┏━━

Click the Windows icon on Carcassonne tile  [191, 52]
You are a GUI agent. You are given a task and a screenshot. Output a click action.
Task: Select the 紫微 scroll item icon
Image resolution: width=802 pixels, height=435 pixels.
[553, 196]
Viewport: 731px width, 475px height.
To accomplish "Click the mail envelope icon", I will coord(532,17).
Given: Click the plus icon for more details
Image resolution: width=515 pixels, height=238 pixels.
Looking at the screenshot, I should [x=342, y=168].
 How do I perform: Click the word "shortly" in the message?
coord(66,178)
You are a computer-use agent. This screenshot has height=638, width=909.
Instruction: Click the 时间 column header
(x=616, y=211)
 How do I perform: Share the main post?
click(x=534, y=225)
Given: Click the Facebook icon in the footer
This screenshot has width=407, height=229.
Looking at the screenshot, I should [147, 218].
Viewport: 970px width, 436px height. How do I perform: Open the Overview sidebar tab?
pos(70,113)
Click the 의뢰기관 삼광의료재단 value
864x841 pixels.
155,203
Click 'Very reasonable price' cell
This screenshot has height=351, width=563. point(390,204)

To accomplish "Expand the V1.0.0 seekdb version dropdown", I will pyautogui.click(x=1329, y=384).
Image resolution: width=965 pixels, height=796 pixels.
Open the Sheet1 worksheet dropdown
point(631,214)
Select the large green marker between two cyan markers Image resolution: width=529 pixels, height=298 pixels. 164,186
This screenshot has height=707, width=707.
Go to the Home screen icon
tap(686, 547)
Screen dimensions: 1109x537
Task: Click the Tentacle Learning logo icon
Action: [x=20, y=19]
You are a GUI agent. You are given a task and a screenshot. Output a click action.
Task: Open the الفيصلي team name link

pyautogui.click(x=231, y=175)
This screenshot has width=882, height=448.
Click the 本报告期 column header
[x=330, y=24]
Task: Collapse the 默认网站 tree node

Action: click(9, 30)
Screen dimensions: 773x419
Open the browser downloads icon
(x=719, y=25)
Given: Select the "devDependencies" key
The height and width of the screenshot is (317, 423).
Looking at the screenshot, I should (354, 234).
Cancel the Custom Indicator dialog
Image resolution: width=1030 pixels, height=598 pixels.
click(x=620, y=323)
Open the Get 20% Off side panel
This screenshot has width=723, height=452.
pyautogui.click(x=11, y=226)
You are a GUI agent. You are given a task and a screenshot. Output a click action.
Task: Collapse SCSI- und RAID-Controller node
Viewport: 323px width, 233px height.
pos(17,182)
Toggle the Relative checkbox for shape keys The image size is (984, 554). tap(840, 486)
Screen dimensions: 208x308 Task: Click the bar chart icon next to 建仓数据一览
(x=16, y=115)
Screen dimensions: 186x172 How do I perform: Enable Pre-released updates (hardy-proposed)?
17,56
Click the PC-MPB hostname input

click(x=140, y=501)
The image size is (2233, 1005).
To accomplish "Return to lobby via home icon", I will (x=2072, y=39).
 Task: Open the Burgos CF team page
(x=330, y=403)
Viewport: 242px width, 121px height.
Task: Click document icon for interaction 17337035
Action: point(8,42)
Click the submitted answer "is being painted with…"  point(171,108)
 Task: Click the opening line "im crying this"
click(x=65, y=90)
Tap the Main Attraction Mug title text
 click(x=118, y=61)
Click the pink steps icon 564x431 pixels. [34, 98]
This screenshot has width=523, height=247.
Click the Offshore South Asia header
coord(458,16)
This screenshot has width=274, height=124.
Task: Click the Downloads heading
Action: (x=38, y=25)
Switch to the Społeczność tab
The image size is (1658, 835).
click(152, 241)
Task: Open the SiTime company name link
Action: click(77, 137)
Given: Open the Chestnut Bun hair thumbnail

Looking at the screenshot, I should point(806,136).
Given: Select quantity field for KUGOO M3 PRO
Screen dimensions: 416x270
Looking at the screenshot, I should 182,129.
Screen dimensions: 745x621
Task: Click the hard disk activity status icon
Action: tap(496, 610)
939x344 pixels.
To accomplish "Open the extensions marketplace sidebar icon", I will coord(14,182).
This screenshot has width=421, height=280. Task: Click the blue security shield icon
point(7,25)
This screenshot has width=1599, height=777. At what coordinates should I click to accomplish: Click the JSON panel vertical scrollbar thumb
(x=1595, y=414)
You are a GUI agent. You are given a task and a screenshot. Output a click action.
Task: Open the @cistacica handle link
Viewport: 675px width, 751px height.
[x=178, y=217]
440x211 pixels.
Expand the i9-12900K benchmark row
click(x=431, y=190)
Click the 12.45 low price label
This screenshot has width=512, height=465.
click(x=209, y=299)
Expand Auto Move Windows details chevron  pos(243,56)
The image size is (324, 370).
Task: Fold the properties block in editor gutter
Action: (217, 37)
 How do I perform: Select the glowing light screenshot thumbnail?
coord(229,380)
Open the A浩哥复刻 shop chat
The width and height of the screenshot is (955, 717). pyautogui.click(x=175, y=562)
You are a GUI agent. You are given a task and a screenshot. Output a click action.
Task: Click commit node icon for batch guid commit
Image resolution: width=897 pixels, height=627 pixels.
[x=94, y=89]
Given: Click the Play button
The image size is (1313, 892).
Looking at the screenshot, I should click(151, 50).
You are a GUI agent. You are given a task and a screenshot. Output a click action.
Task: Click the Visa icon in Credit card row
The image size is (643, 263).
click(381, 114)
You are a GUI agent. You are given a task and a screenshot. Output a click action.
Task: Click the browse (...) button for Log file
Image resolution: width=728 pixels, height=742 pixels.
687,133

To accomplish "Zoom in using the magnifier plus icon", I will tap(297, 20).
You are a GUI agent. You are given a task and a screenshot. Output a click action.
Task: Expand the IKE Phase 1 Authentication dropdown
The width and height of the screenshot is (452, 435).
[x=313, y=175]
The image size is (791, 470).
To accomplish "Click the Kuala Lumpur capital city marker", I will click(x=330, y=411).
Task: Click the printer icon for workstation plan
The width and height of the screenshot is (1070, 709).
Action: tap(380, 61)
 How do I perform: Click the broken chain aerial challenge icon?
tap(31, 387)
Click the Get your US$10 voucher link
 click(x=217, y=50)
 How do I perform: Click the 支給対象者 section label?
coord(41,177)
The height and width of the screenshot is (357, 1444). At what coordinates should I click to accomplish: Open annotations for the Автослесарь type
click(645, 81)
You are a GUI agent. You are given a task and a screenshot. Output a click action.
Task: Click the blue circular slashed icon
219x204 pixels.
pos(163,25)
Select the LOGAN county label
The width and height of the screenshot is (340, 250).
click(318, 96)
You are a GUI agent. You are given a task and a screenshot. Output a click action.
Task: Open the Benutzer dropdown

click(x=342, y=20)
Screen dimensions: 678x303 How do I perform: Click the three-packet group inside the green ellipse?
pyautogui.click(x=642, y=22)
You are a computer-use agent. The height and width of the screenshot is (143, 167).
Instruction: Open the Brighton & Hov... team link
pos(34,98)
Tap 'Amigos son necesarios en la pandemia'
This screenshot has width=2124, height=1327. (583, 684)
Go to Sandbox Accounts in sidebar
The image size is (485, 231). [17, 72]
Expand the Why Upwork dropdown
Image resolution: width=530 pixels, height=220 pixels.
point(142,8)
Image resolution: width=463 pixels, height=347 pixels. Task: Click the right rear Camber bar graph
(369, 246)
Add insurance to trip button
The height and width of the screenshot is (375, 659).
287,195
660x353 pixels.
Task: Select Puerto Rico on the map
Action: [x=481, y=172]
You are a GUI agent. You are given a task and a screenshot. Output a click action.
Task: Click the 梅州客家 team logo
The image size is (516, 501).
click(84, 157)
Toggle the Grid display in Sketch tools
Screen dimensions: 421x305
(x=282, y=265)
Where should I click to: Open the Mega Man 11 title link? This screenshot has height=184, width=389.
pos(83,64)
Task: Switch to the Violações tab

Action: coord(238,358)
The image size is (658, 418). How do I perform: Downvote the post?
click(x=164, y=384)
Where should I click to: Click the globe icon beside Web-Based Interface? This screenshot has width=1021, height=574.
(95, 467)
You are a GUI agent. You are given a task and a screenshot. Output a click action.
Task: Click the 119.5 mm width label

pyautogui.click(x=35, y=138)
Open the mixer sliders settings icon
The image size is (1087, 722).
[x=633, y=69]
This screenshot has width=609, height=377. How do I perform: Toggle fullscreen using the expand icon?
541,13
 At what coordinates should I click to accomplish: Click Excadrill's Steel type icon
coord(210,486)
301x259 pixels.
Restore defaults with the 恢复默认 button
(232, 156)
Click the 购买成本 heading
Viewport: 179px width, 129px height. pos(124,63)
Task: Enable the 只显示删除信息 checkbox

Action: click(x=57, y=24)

┗━━

• PROBLEM STATEMENT: Copy task for the entries above: every line with the string "computer".

• ANSWER BOX:
You are a computer-use agent. This screenshot has height=638, width=909.
You are a computer-use agent. The height and width of the screenshot is (143, 167).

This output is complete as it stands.